Reputation: 525
Google Dataflow - How to specify the TextIO if writing to an On-prem server from Dataflow? (Provided that the On-prem server is connected to GCP with Cloud VPN)
pipeline.apply("Writer",TextIO.write().to("XXX.XXX.XXX.XXX://tmp/somedirectory/somefilename");
Does providing the On-prem IP and directory like in above work, when running the Dataflow job? I tried, and the job completed successfully with elements added in the step summary, but i don't see any files written in the on-prem server. [Not sure if it has anything to do with the authentication with the on-prem server]
Upvotes: 0
Views: 971
Reputation: 2324
Apache beam textio requires a file system to be specified with a schema prefix, eg file:// gs:// hdfs:// . without any of these I believe it defaults to local file.

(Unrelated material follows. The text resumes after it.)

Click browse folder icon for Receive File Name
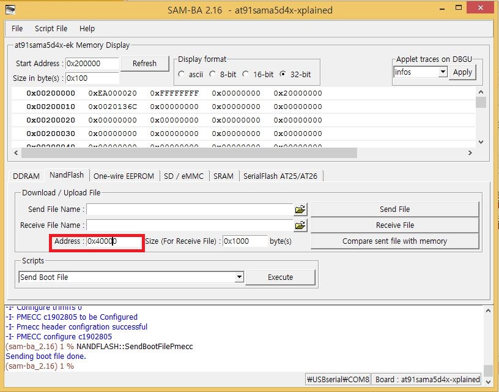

So given the 'filename' you specified does not have a schema, I suspect that it will be written to the local disk of the workers, which is not very useful!
So, as @ajp suggests, you need to write to, eg, GCS and then get your on-prem server to read from GCS. - you can perhaps use a pub/sub message as a signal to the on-prem server that the results are ready
Upvotes: 2
Reputation: 712
Using the IP address and path this way will not work with TextIO, it would only work with the file path if your run your pipeline in local.
For remote file transfer to an on-premise server from Cloud Dataflow, the best way is to write files in a Cloud Storage bucket first, like so:
pipeline.apply(TextIO.Write.named("WriteFilesOnPremise")
.to("gs://myPipelineBucket/onPremiseFiles")
Then either directly download files from the bucket to your on-premise filesystem from your local console with the gsutil command, or programmatically with the Cloud Storage Client Library methods, or you can mount the bucket as filesystem with Cloud Storage FUSE on your on-premise system.
Upvotes: 1